Shakespearean (Elizabethan) Sonnet

14 lines of iambic pentameter
3 quatrains and a summarizing couplet
rhyme pattern: abab cdcd efef gg

Differs from the Petrarchan sonnet developed early in the renaissance period in rhyme scheme and organization. The Italian sonnets had a rhythm that was somewhat imitated by the English sonnet’s use of iambic pentameter.

Petrarchan or Italian Sonnet

Octave establishes the problem
Sestet offers the solution
Rhyme pattern: abababab cdecde

The three quatrains of the poem employ three different forms of sensory imagery: the first is sights; the second, smells; and the third, sounds. These images are interwoven with other literary devices to paint a more complete picture of the lady. Shakespeare did not rely merely on her looks to characterize his ladylove, but proposes a contrast to the bombast of pedestal poetry. The diction has a simple elegance that suggests the same qualities are exemplified in the woman who he holds in such high esteem. Parallel structure contributes to the meaning of the poem without overwhelming the natural flow of the verses. His smooth transition from single to double line comparisons serves to capture the reader’s attention as the contrasts are further developed. The first two lines begin with similes that use contrasts to describe his lady’s appearance. Her “eyes are nothing like the sun” and coral is redder than her lip color. Then metaphors come into play. The first contrasts her dun colored breasts to white snow, and the next one compares her hair to black wires. The three more metaphors and another simile are developed in the next eight lines.

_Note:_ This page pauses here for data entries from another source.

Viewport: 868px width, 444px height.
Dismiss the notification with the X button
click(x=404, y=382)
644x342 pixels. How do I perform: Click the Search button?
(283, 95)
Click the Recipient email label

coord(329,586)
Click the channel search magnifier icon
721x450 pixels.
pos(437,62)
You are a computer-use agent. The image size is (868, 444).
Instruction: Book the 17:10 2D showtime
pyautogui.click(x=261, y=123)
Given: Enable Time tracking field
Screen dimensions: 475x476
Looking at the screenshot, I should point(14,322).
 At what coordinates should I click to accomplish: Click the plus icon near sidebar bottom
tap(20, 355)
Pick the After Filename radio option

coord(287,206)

They describe her cheeks as pale, her breath as malodorous, her voice as less than melodious, and her walk to be a solid step on the ground. In the final couplet he uses a simile to show that she is never the less “rare” and the equal to any woman who is falsely praised. This ironic twist reveals the poet’s intentions. What makes this poem distinctive is that the comparisons and contrasts reveal a real woman without idealistic beauty, but with her own natural beauty and self worth. He has created perfection in the poem itself with a symmetrical pattern, precise rising meter and strong, exact, masculine rhyme scheme. There are no extra syllables and no near or slant rhyme. It demonstrates definite statements and supports his confident portrayal. In this manner he has paid her the greatest tribute. It is a true and lasting declaration of love for the real woman without false praise, idealism, or pretentiousness. He creates a sincere declaration of love uncolored by the bias of his emotional attachment. At the same time he has also managed to create humor and hold up for examination other poets who create perfect idols to be worshipped for their ethereal beauty.

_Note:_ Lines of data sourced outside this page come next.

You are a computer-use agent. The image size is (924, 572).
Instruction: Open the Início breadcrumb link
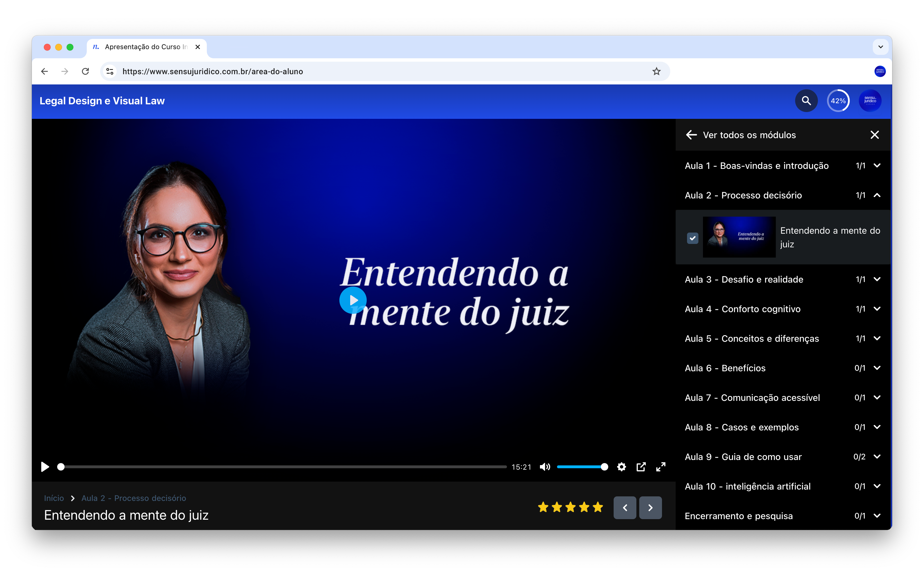coord(54,498)
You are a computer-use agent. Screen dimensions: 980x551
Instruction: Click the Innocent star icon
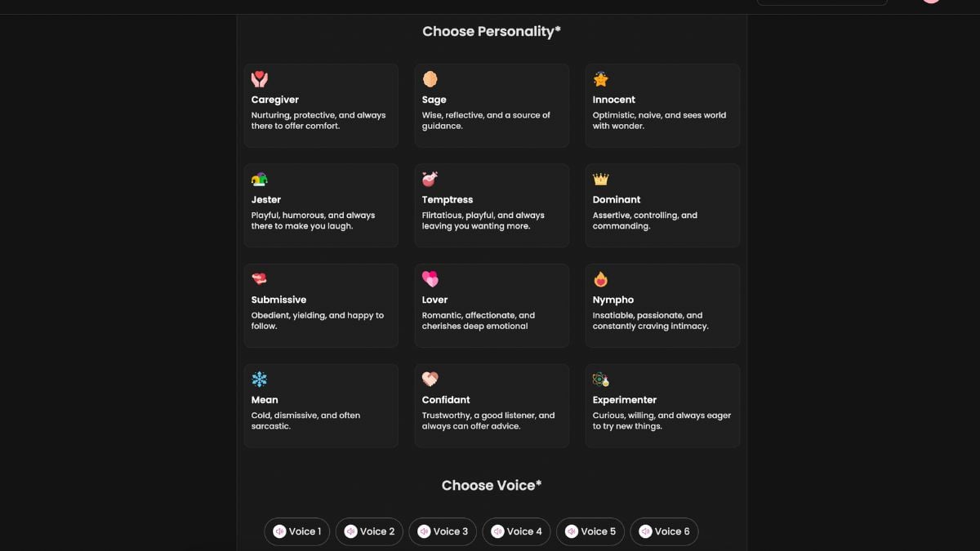click(x=601, y=79)
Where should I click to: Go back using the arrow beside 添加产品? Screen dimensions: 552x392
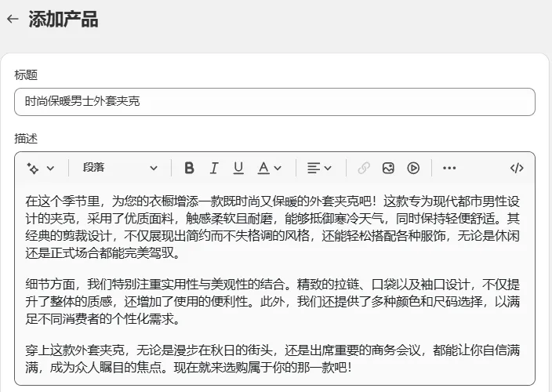pyautogui.click(x=12, y=20)
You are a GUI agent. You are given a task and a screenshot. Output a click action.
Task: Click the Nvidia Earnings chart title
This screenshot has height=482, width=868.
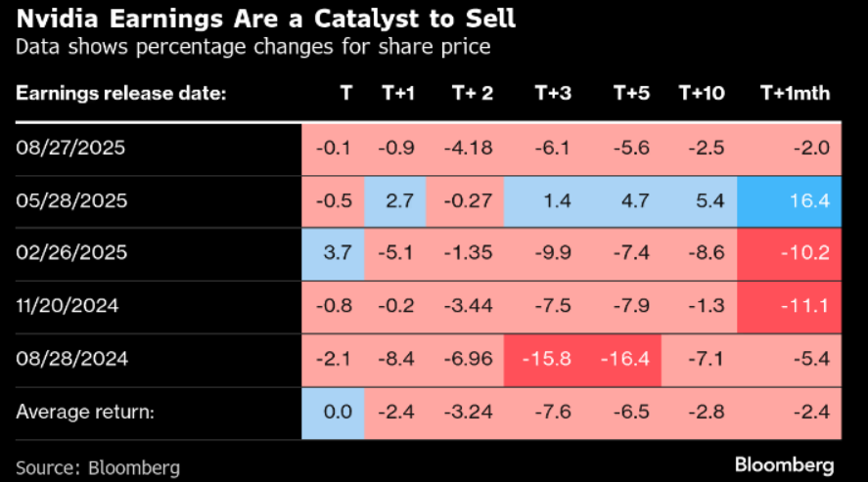pyautogui.click(x=265, y=20)
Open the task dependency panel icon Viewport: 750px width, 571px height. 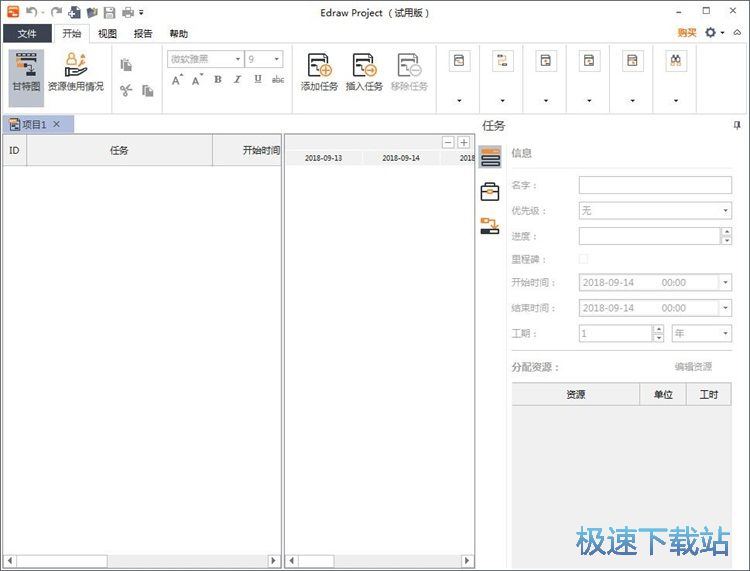[490, 226]
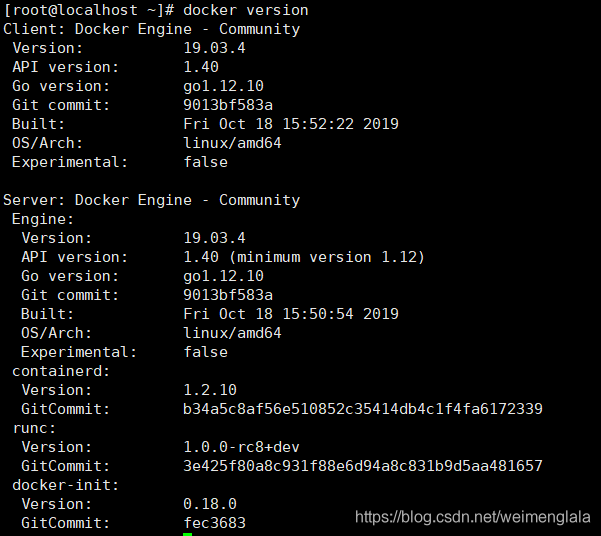Click the 'Server: Docker Engine - Community' header
The width and height of the screenshot is (601, 536).
(152, 200)
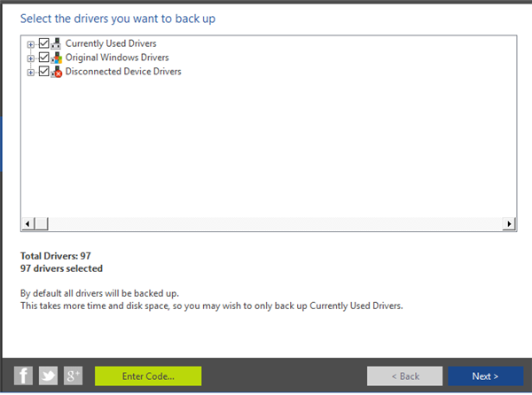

This suggests a light-hearted parody. Petrarch was noted for his passionate praise of Laura, and he was not alone in this bent. Poets of the period often waxed sentimental over their ladies’ charms. Shakespeare’s verses, therefore, mock the perfect image of love and beauty in women. However, she is nevertheless loved, but for her real self, not for some enhanced illusion. This tendency of Shakespeare to make light of sentimental and romantic ideals is demonstrated in several instances in Romeo and Juliet when Mercutio makes light of Romeo’s infatuation with the fair Rosaline. She was the maiden who possessed such beauty that Romeo believed that no other might ever compare to her. Yet within seconds of seeing Juliet, he had forgotten all about the fair Rosaline.

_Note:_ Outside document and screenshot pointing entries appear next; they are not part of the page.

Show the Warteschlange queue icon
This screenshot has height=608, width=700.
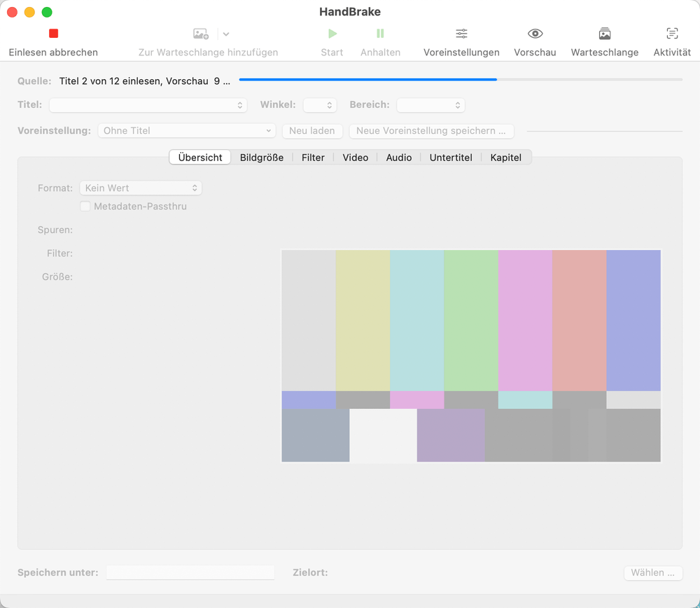[604, 34]
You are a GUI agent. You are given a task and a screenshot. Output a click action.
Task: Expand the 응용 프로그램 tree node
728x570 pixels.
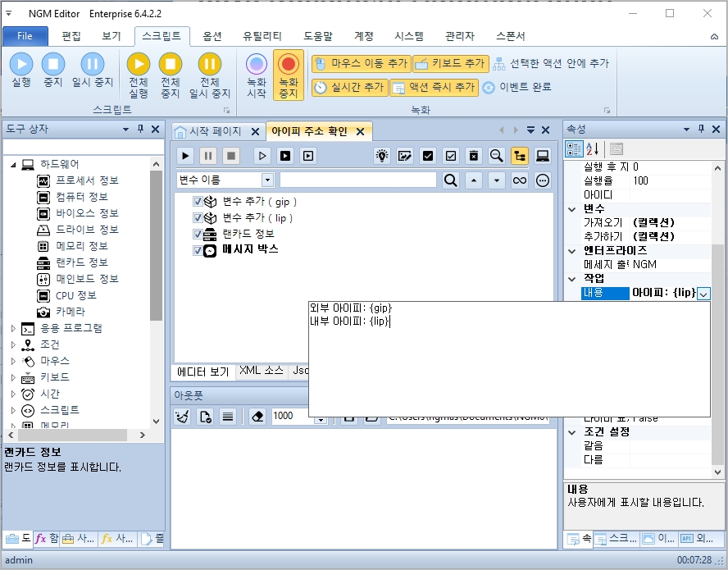13,328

These examples support the attitude and purposefully light-hearted approach with which Shakespeare has portrayed his love and with the honesty in which he has praised the lady who he loves and admires. His lack of false comparisons does not make his love any less real, nor does it detract from the lady’s charm. He states that his love is “rare” and as such special and enduring. He is not using false flattery as a tribute to her; instead he honors her with the act of creating a superb lyric poem that demonstrates his constant and enduring love. He does not endow her with the appearances seen in natural phenomenon, but appreciates her for who and what she is. He shows those attributes to be more lasting than physical attraction alone.